About this task >> Whenever a line in this data holds the word "bottom", report that line in full.

[Stored entries]
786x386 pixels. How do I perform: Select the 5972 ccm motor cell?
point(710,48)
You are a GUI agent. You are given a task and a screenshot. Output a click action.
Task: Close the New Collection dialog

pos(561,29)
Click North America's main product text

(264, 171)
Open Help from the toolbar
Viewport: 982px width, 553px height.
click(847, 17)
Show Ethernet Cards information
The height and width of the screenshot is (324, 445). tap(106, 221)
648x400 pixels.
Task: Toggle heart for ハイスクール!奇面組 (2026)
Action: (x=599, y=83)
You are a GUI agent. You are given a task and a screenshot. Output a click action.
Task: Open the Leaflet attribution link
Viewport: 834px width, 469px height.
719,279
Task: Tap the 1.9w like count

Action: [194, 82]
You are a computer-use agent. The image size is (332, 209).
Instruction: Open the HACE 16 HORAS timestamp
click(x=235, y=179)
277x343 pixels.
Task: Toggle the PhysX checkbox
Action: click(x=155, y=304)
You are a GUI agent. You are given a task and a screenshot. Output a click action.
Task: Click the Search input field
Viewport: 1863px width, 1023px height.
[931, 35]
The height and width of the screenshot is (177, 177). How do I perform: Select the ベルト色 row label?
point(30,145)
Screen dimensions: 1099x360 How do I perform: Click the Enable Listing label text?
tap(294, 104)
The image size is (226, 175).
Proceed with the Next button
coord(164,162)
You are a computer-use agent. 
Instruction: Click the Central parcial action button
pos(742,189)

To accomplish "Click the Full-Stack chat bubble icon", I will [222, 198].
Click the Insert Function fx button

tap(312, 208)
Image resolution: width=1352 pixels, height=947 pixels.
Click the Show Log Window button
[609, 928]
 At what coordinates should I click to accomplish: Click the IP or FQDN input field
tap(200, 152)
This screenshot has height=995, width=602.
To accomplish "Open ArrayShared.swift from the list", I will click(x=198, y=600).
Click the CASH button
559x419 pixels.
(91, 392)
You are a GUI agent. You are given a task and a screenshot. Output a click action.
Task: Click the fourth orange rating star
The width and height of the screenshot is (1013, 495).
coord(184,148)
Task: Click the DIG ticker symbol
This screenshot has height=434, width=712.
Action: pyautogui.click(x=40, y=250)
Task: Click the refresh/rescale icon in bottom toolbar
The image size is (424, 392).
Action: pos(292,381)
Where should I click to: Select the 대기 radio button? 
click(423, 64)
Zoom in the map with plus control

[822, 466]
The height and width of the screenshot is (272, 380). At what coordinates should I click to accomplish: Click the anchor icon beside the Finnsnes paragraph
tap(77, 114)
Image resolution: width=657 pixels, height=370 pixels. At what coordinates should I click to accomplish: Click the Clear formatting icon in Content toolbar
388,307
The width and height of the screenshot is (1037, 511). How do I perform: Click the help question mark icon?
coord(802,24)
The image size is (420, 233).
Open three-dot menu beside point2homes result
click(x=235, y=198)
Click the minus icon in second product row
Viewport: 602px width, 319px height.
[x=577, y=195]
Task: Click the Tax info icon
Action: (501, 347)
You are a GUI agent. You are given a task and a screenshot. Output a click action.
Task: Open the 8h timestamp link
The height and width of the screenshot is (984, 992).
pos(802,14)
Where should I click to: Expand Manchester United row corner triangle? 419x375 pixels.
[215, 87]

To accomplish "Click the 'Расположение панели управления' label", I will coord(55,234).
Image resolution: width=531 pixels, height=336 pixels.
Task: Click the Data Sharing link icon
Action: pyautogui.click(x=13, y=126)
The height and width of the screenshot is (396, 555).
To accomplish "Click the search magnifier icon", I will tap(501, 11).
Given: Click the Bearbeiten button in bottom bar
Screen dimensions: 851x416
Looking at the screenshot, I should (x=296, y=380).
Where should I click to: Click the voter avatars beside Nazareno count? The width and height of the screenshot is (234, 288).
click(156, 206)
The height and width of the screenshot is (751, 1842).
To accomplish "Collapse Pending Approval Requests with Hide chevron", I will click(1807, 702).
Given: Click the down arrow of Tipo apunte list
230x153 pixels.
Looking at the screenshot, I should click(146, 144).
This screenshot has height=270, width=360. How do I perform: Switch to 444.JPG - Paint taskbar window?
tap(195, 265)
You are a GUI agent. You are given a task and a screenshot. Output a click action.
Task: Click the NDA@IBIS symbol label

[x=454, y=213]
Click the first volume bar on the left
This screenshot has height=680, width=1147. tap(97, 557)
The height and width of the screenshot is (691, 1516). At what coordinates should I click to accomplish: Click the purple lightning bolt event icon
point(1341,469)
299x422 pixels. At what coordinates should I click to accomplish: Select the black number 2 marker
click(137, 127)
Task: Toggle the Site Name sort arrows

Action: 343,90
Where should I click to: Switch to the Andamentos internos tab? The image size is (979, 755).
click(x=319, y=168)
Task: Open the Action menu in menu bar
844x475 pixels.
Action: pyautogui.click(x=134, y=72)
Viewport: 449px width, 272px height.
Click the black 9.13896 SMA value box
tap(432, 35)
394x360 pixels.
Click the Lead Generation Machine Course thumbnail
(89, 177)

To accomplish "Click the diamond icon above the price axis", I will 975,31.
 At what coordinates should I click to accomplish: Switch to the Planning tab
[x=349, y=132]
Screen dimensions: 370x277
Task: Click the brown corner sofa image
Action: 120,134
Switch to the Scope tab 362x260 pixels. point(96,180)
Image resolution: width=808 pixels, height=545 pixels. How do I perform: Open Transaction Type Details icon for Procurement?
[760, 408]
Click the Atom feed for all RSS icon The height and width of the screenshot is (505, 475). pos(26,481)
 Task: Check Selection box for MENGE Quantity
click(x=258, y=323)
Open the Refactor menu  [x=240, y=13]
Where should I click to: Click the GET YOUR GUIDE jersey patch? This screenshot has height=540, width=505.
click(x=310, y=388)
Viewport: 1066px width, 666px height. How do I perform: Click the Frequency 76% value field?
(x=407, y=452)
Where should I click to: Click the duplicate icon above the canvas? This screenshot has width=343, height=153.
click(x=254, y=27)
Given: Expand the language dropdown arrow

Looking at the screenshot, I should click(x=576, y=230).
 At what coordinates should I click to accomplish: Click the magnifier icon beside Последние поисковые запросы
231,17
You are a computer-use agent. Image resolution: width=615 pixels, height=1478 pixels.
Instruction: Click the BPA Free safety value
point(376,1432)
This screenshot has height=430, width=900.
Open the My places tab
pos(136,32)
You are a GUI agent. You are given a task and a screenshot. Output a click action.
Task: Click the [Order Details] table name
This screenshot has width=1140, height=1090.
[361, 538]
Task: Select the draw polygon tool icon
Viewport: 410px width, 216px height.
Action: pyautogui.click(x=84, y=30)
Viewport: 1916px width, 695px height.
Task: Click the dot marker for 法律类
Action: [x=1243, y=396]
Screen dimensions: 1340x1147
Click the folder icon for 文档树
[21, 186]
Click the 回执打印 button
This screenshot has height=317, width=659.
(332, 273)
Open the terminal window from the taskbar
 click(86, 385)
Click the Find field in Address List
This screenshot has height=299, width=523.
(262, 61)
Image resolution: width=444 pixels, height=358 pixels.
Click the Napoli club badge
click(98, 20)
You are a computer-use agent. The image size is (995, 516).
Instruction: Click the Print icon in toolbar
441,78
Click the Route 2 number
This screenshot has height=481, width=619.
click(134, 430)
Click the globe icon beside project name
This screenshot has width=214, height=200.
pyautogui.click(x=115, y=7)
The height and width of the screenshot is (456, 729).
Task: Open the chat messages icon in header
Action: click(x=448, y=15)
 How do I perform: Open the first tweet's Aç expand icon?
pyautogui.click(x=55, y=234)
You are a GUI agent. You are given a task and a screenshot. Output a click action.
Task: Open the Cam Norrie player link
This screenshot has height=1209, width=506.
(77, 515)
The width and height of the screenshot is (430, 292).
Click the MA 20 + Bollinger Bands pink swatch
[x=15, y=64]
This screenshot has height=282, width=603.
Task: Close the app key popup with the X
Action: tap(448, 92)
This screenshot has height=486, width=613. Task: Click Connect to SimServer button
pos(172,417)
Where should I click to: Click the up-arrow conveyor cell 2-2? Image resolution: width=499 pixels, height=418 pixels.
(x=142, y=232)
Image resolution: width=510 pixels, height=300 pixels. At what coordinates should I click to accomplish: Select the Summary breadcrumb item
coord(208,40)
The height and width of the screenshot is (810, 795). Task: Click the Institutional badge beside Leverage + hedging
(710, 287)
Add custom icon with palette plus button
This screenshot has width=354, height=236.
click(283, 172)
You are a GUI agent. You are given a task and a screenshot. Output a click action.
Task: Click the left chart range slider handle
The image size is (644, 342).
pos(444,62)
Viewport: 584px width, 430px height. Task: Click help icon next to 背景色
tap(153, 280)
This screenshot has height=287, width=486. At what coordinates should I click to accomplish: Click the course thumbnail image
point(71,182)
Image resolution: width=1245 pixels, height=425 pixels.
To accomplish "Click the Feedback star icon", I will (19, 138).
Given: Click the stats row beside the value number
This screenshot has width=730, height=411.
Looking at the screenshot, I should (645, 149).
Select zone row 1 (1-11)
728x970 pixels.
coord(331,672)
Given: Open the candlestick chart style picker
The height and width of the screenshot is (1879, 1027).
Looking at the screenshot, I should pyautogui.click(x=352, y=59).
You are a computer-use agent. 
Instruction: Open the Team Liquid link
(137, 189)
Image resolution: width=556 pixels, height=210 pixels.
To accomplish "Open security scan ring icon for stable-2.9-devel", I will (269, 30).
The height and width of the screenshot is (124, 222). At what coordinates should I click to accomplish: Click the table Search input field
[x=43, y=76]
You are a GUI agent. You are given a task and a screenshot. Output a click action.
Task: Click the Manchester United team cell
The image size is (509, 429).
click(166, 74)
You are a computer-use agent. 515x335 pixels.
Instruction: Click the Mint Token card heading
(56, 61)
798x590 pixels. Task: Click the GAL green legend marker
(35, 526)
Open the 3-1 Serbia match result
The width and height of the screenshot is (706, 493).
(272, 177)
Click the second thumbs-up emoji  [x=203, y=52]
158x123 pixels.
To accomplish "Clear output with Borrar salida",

Answer space >>
Task: Click the refresh/rescale icon in bottom toolbar
Given: Click the Bearbeiten button in bottom bar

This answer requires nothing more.